DATASET RECORDS ::
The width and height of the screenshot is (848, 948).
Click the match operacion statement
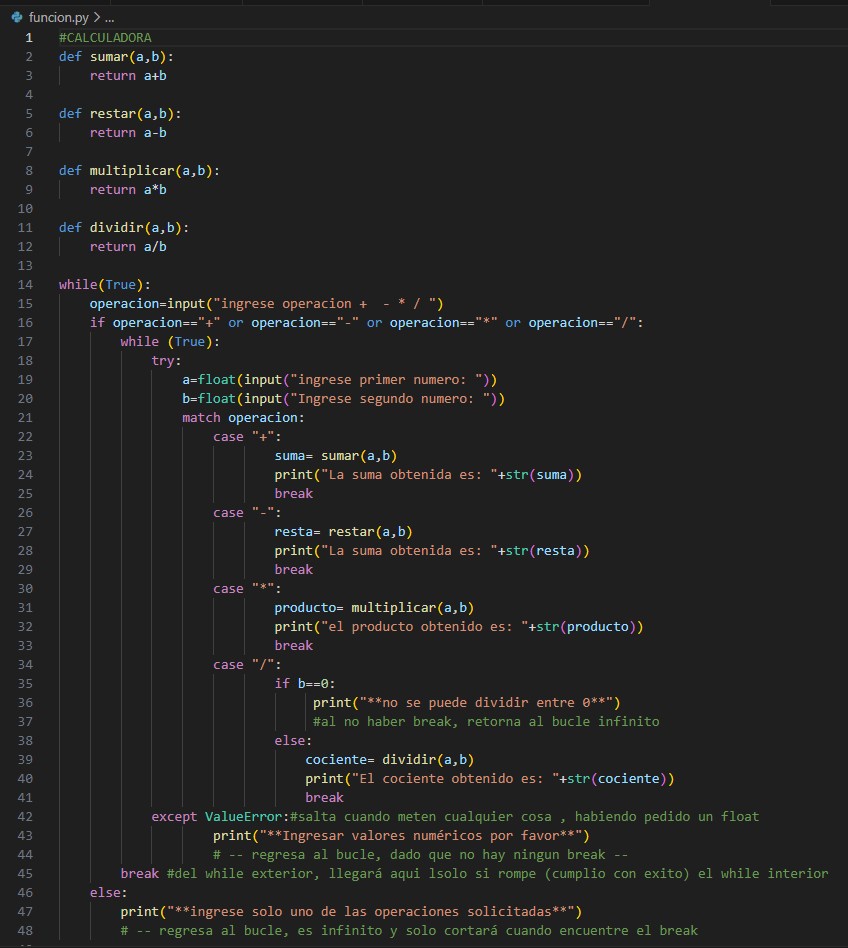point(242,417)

==

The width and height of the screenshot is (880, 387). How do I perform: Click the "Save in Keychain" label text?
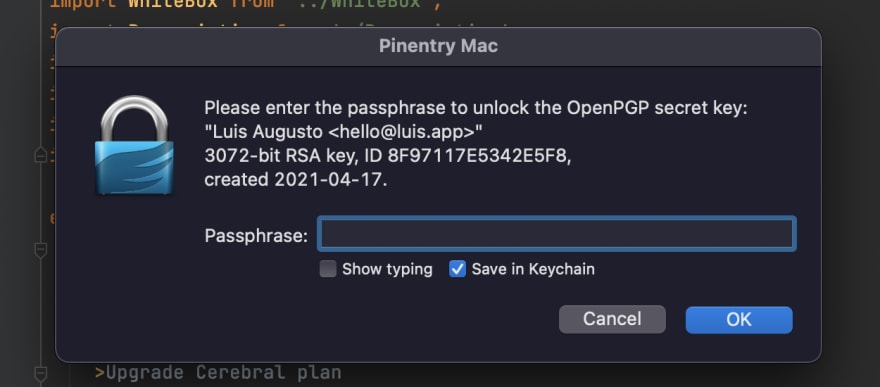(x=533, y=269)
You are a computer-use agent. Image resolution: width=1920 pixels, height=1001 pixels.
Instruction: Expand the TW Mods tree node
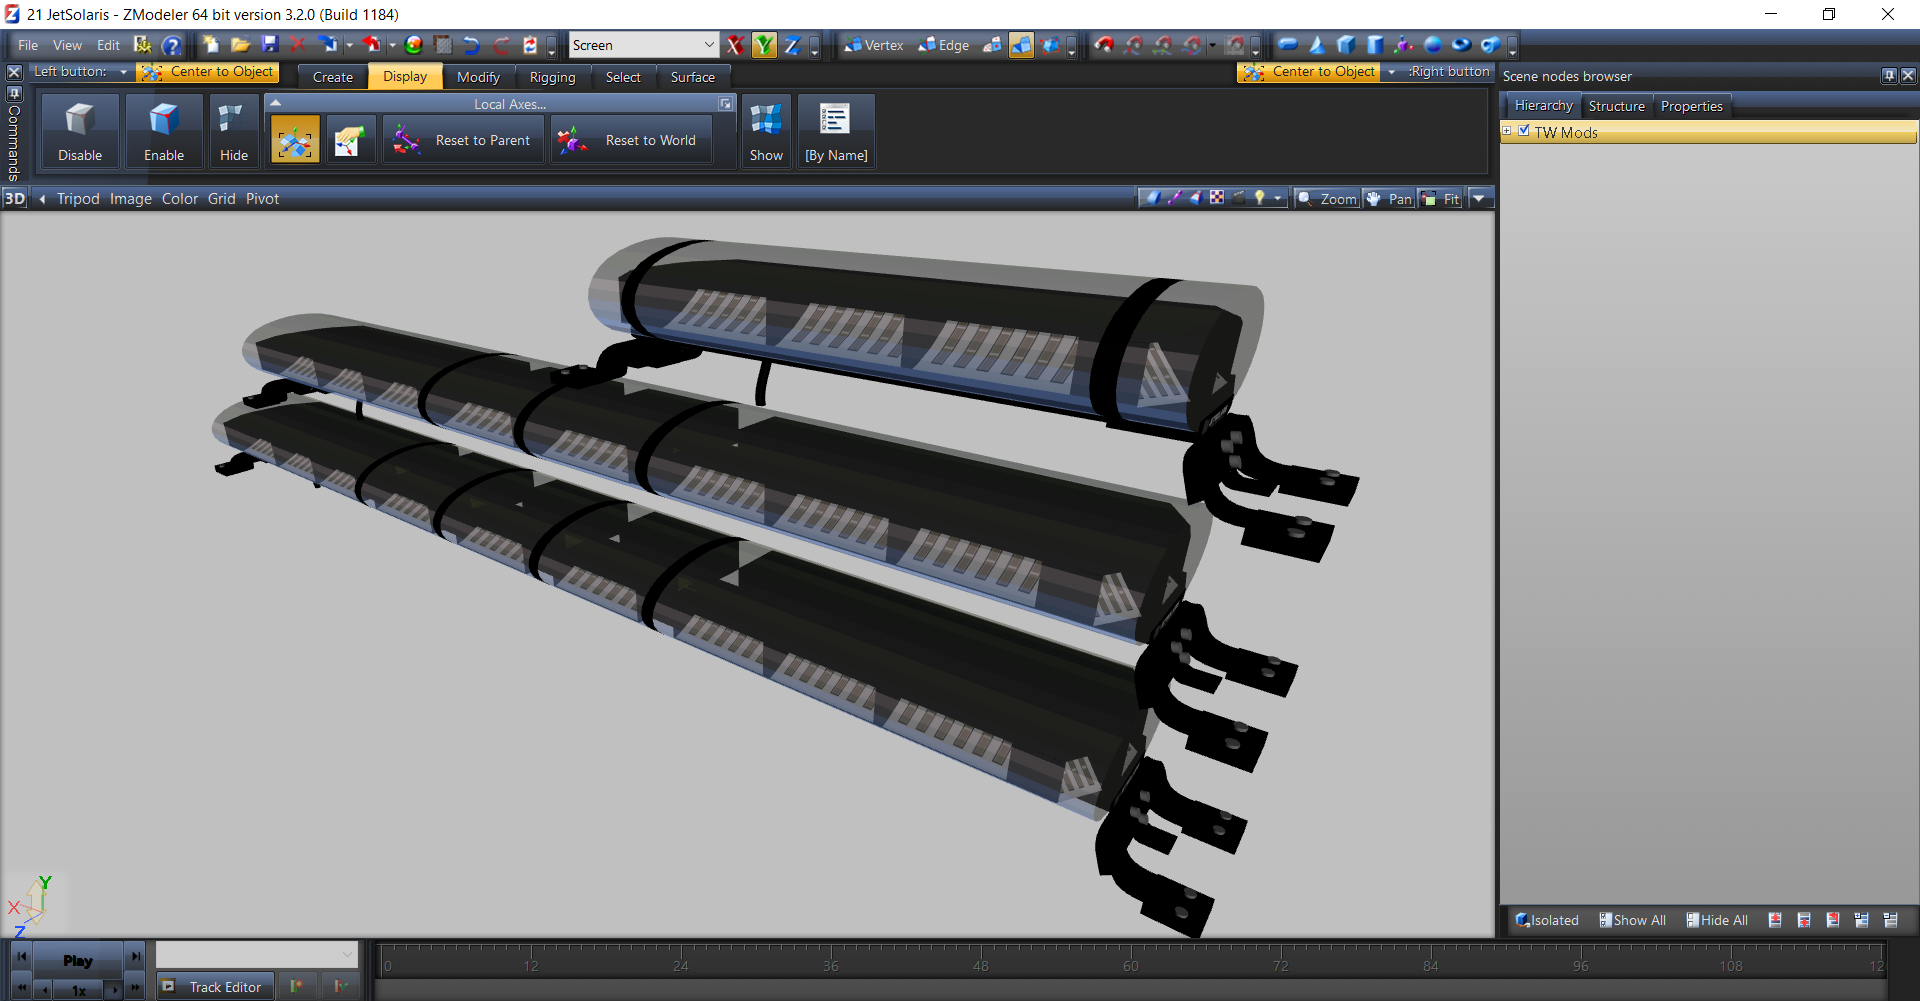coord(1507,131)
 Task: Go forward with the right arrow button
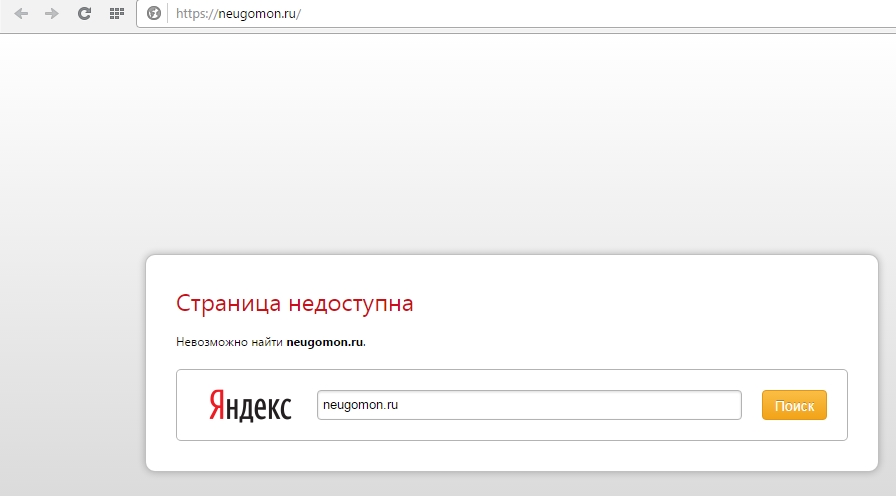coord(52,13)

---

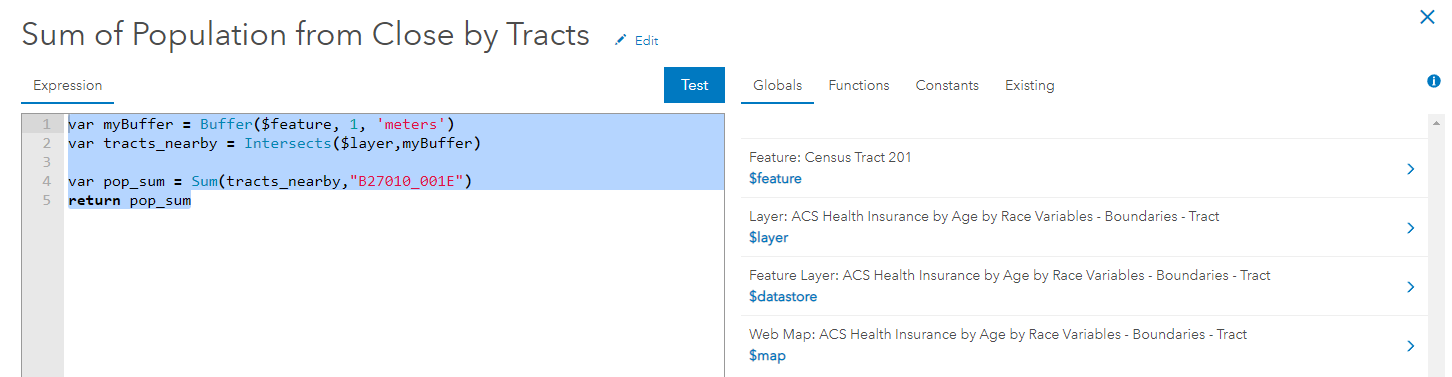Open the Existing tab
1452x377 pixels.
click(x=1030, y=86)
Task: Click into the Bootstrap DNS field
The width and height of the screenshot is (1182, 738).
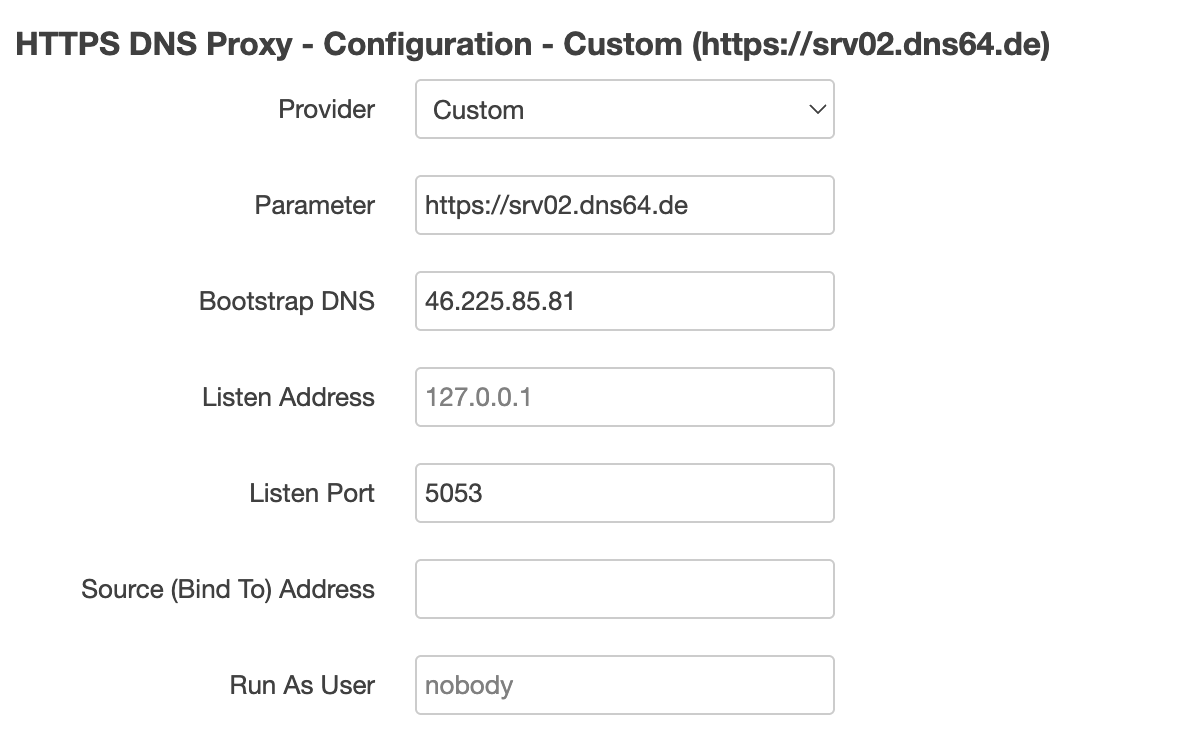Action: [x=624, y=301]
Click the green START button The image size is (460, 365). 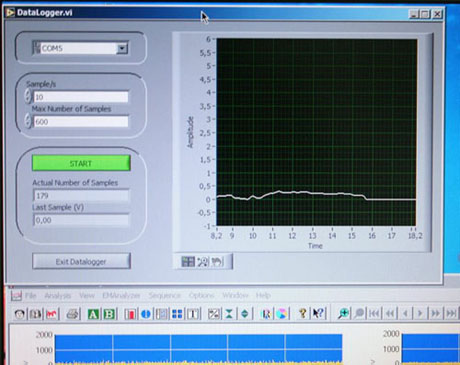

TASK DIRECTIONS ::
Everything from the line with "Task: Click into the Bootstrap DNS field" through the line with "Click the green" in the material above should be transcribed exactly, except the pictures.

FINISHED TASK ::
Task: Click into the Bootstrap DNS field
The width and height of the screenshot is (1182, 738).
Action: [x=624, y=301]
Click the green START button The image size is (460, 365). 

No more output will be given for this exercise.